Research Article

 

Effects of Temperature on the Metabolic Rates of Insecticide Resistant and Susceptible German Cockroaches, Blattella germanica (L.) (Dictyoptera: Blattellidae) [pdf]

 

Dingha, B. N.1*, A. G. Appel1, J. T. Vogt2

1Department of Entomology and Plant Pathology, Auburn University, AL
2USDA-ARS, NBCL, Stoneville, MS

*Current Address: George Washington Carver Agricultural Experiment Station & Department of Agriculture and Environmental Sciences, Milbank Hall, Rm 204B, Tuskegee, AL 36088. nuck40@yahoo.com

 

Received: 5-XI-2008    Accepted: 20-I-2009


Abstract We examined the standard metabolic rates of pyrethroid resistant and susceptible German cockroaches, B. germanica.

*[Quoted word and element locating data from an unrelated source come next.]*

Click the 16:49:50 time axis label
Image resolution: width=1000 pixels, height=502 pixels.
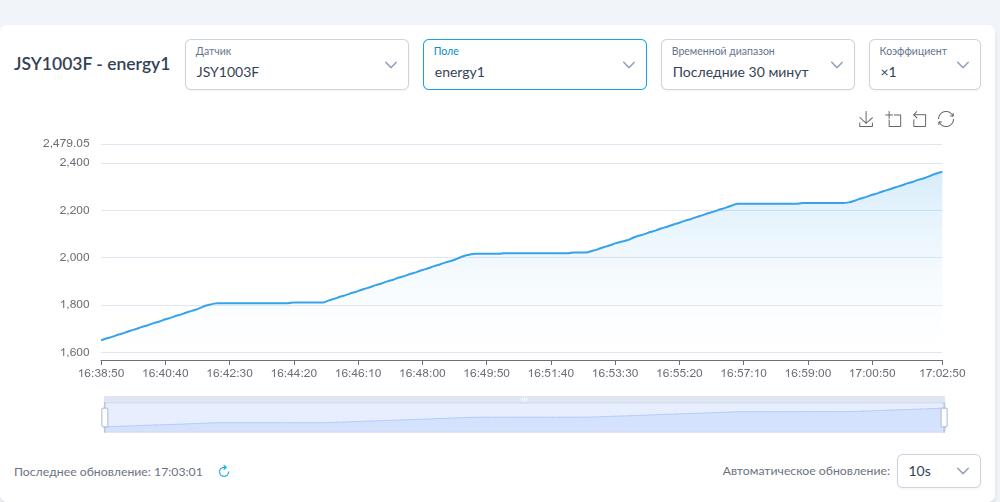click(x=485, y=373)
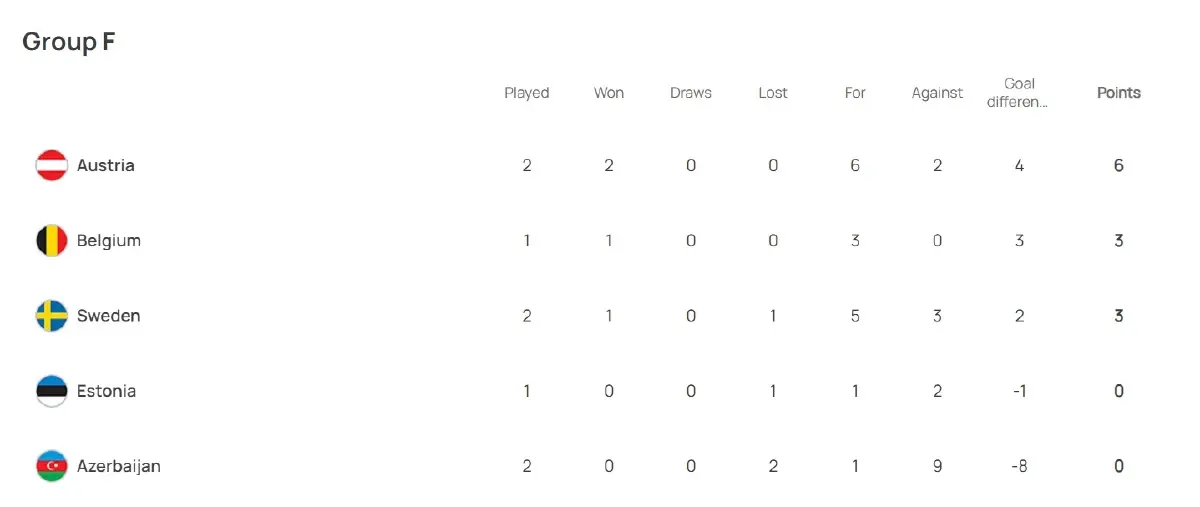This screenshot has height=507, width=1200.
Task: Click the Group F heading
Action: point(68,42)
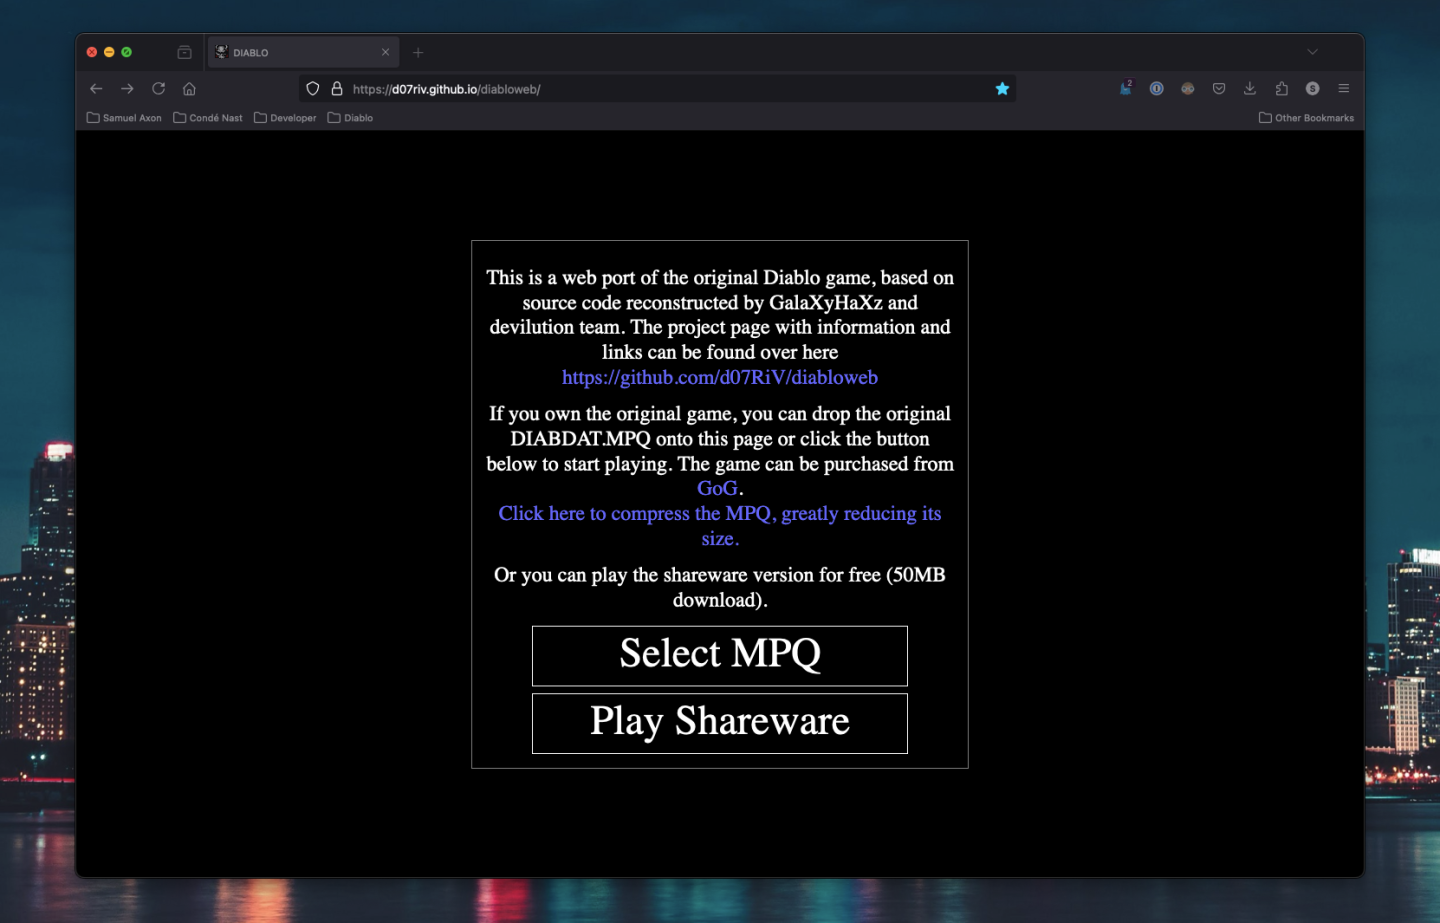Viewport: 1440px width, 923px height.
Task: Edit the bookmark via the star icon
Action: coord(1002,88)
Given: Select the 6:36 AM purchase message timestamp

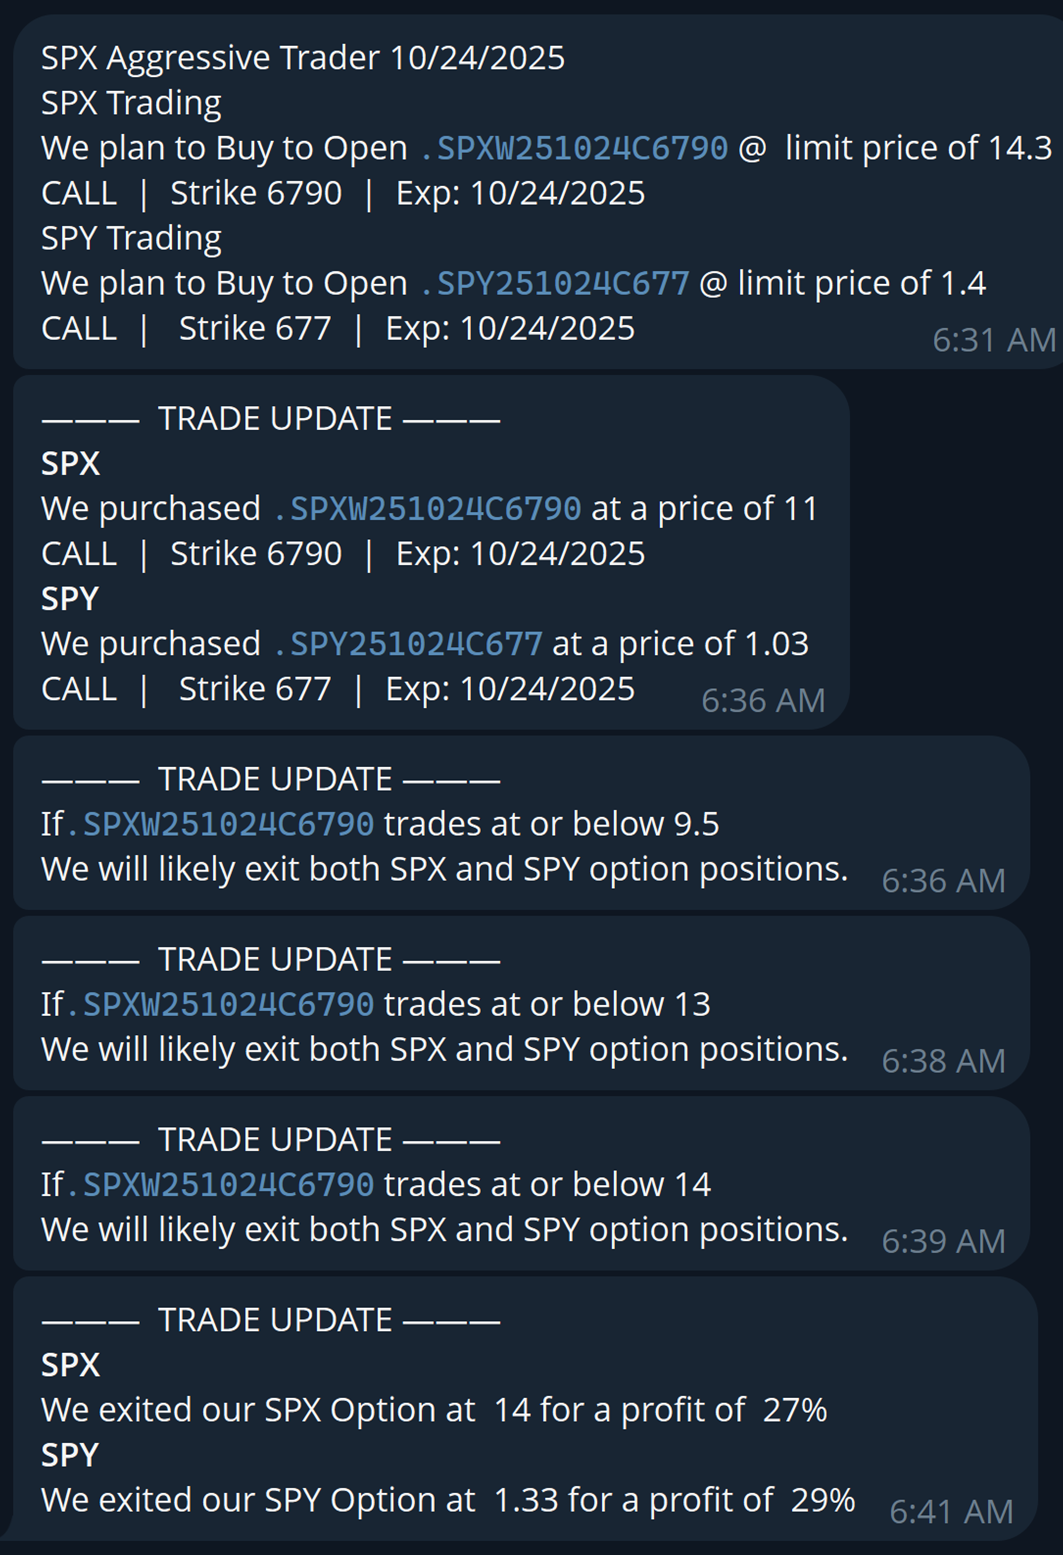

Measurements of CO2 production and O2 consumptions were obtained at 5 to 40 °C at 5 °C intervals using closed-system respirometry. Overall VO2 (ml g-1 h-1) was not significantly different among strains but different strains reacted differently to increasing temperature. Mean cockroach body mass differed significantly among strains and VO2 (ml g-1 h-1) scaled with temperature and mass in all strains. We used data at 25 °C to examine the effect of mass on the rate of oxygen consumption. Mass specific VO2 (ml g--1 h-1) at 25 °C was 0.5170 ± 0.13 and 0.6931 ± 0.059 for the susceptible strains (black and ACY, respectively) and 0.7714 ± 0.059 for the resistant strain. The relationship between metabolic rate and body mass yielded an exponent of 0.78 for the resistant strain and 0.81 and 0.89 for the susceptible strains (black and ACY, respectively), and are similar to those of other cockroaches. Measurement of O2 and CO2 made possible the examination of temperature and mass effects on respiratory quotient (RQ). Respiratory quotient increased with temperature up to about 25 °C, declining thereafter in all the strains; however there were differences in response among strains. Several equations relating temperature and mass to VO2 are presented. The supercooling point of the resistant strain was significantly greater than those of the ACY and black susceptible strains.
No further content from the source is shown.